- **What you are asked to do**:
Only some lines are wanted. Transcribe, exactly, the lines below from the line with "You are a GUI agent. The screenshot is 2560×1440." up to and including the line with "SIGN ME UP! (576, 1328)".

- **Task input**:
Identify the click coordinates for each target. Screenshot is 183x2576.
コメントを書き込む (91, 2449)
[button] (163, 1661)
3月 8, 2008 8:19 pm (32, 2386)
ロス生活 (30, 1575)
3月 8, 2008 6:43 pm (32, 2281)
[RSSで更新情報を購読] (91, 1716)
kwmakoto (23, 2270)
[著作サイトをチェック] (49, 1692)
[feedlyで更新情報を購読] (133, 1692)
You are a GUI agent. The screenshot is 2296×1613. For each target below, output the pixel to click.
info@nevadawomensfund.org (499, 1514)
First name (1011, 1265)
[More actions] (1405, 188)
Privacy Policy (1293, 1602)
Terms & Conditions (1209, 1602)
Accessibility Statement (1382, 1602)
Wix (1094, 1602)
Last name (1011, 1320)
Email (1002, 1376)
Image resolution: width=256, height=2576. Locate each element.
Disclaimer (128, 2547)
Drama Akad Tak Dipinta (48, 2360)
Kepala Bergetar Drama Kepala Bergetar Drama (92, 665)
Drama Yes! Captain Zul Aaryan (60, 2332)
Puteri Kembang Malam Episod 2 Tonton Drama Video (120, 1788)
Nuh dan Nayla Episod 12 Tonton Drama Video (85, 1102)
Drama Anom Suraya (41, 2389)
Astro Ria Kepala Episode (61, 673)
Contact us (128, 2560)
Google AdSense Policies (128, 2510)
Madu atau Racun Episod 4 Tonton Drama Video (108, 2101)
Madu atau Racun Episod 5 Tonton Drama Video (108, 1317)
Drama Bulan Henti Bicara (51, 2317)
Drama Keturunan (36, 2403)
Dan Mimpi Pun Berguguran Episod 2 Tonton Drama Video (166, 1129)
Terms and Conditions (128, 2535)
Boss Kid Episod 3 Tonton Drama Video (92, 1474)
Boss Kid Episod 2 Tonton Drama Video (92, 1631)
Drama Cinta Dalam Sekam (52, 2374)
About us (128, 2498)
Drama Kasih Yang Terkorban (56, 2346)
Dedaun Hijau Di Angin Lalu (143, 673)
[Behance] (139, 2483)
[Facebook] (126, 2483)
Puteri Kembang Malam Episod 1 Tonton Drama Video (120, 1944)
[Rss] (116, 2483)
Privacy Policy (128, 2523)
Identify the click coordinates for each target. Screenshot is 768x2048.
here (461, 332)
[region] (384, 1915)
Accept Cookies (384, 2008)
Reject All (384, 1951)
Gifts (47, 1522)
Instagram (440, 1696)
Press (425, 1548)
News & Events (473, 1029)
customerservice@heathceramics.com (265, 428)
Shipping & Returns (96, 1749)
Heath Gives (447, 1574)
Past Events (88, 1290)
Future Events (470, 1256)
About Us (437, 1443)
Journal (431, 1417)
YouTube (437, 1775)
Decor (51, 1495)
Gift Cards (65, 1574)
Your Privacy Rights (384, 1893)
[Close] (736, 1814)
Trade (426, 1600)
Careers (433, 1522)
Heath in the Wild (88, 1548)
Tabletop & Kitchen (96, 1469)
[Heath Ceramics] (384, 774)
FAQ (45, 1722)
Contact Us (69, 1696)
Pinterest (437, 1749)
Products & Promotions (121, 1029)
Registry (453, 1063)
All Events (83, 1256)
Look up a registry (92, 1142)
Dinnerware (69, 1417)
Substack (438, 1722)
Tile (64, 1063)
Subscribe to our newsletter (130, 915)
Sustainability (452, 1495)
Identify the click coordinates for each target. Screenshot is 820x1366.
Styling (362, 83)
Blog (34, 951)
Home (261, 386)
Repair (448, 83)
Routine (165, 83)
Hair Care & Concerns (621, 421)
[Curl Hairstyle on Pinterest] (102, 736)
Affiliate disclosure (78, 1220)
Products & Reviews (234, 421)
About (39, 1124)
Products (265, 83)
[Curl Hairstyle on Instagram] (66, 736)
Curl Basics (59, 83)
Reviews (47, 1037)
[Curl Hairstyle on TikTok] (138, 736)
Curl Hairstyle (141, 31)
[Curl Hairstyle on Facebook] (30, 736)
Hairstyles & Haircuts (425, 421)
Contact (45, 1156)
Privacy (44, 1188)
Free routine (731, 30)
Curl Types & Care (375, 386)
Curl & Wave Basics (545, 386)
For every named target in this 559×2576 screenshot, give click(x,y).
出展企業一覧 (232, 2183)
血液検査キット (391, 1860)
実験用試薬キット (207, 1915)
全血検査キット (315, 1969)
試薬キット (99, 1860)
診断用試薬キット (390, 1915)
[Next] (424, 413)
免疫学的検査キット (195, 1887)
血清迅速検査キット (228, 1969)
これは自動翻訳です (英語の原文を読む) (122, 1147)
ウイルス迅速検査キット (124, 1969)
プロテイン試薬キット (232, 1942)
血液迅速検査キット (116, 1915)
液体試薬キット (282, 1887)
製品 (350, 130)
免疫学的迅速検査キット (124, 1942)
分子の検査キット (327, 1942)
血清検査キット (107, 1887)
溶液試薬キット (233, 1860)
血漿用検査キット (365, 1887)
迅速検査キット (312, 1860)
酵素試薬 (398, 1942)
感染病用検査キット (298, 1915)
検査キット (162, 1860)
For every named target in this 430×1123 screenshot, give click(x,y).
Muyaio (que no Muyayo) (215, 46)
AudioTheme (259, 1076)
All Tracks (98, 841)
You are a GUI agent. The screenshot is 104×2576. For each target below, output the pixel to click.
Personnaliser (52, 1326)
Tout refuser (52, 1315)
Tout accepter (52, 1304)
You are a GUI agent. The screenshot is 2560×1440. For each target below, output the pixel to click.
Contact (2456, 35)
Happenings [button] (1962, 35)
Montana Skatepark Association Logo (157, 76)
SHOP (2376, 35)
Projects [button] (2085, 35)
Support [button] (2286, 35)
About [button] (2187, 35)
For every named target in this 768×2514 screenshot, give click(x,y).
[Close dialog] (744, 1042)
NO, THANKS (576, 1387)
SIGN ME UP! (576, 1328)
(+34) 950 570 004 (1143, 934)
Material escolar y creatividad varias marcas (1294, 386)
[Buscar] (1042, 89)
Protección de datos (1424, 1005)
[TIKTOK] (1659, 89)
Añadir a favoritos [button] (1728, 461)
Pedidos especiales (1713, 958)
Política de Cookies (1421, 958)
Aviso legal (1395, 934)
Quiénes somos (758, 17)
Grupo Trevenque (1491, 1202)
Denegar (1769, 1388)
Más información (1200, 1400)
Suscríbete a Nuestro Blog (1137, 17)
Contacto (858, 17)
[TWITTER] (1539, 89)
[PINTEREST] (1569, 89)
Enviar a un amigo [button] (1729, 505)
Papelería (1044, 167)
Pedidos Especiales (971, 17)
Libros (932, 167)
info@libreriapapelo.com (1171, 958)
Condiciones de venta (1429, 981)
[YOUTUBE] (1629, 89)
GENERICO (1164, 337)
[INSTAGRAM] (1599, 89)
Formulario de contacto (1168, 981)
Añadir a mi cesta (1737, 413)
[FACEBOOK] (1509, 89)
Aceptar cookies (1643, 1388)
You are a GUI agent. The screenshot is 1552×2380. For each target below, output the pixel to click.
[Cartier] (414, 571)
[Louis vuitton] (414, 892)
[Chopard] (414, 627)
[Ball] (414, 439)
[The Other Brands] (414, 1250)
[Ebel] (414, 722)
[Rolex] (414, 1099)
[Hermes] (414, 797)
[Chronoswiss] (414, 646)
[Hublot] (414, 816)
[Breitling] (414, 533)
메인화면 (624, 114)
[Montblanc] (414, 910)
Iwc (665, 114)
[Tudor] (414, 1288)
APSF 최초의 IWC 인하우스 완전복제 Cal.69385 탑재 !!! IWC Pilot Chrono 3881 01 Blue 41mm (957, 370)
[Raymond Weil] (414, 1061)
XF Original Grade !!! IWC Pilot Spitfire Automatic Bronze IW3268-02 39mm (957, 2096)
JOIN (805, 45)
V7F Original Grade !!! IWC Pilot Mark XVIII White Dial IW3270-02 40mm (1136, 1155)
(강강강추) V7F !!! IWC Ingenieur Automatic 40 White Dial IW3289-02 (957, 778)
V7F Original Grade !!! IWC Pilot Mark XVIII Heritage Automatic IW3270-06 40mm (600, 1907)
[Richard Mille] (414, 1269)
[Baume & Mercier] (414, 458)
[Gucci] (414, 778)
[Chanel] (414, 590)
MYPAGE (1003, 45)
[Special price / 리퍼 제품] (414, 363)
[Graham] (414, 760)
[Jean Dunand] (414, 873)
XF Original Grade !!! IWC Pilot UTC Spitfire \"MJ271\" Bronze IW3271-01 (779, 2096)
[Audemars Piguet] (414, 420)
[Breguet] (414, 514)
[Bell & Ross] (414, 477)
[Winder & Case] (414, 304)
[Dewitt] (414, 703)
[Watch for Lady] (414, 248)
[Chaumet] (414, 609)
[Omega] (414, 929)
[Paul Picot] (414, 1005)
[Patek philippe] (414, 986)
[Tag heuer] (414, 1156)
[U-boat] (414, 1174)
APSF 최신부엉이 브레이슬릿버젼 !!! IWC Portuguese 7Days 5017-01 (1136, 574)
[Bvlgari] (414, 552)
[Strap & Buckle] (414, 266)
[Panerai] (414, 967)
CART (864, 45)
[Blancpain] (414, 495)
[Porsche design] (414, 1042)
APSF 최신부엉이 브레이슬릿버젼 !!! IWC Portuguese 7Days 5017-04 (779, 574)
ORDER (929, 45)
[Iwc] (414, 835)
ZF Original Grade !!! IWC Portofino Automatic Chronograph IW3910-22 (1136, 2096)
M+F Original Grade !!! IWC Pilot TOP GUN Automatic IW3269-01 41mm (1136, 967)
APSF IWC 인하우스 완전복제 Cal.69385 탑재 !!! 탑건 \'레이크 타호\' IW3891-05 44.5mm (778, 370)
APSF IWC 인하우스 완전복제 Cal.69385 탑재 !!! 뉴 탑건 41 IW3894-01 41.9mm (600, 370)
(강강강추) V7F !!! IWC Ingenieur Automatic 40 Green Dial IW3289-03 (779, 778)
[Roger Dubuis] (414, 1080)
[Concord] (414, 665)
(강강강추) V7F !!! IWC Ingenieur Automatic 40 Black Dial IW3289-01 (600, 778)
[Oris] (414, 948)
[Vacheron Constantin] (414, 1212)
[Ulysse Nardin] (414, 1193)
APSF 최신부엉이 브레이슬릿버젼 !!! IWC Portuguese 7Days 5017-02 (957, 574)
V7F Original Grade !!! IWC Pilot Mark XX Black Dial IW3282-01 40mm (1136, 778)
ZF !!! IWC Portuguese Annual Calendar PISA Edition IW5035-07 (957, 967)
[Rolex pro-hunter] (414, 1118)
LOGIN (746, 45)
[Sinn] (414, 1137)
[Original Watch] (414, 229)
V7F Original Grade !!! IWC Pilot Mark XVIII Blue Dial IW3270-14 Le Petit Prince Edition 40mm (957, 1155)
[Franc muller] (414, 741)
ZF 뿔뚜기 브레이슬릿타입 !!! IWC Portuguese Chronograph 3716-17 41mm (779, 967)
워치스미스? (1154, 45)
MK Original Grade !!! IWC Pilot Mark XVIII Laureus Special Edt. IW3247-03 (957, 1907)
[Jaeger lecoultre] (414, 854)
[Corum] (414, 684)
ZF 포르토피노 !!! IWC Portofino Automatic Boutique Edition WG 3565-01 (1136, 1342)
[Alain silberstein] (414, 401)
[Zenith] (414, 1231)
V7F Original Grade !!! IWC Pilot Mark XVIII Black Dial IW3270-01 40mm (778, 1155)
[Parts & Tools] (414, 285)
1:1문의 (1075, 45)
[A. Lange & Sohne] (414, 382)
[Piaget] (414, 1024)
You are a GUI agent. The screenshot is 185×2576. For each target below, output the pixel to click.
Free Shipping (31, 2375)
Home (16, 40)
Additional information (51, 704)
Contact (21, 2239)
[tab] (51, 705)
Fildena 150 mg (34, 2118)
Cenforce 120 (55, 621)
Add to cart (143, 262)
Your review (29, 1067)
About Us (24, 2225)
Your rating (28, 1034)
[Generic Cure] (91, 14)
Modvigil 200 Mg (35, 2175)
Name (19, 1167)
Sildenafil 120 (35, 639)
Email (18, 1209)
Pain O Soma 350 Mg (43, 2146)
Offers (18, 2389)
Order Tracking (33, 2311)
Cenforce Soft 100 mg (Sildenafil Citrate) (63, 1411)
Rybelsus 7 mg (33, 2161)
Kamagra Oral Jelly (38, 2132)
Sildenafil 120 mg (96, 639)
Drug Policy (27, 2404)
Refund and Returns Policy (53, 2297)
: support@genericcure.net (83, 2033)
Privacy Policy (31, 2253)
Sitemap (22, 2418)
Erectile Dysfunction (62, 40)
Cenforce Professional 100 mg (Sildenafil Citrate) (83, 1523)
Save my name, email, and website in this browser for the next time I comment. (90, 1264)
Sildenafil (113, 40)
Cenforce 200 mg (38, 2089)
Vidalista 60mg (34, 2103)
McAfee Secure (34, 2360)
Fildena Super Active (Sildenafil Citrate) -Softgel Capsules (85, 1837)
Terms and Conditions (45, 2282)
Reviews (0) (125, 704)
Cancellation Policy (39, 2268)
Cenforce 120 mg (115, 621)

- **Completed task**:
You are a GUI agent. The screenshot is 2560×1440. For each target below, output the pixel to click.
Contact (2456, 35)
Happenings [button] (1962, 35)
Montana Skatepark Association Logo (157, 76)
SHOP (2376, 35)
Projects [button] (2085, 35)
Support [button] (2286, 35)
About [button] (2187, 35)
For every named target in this 768×2514 screenshot, give click(x,y).
[Close dialog] (744, 1042)
NO, THANKS (576, 1387)
SIGN ME UP! (576, 1328)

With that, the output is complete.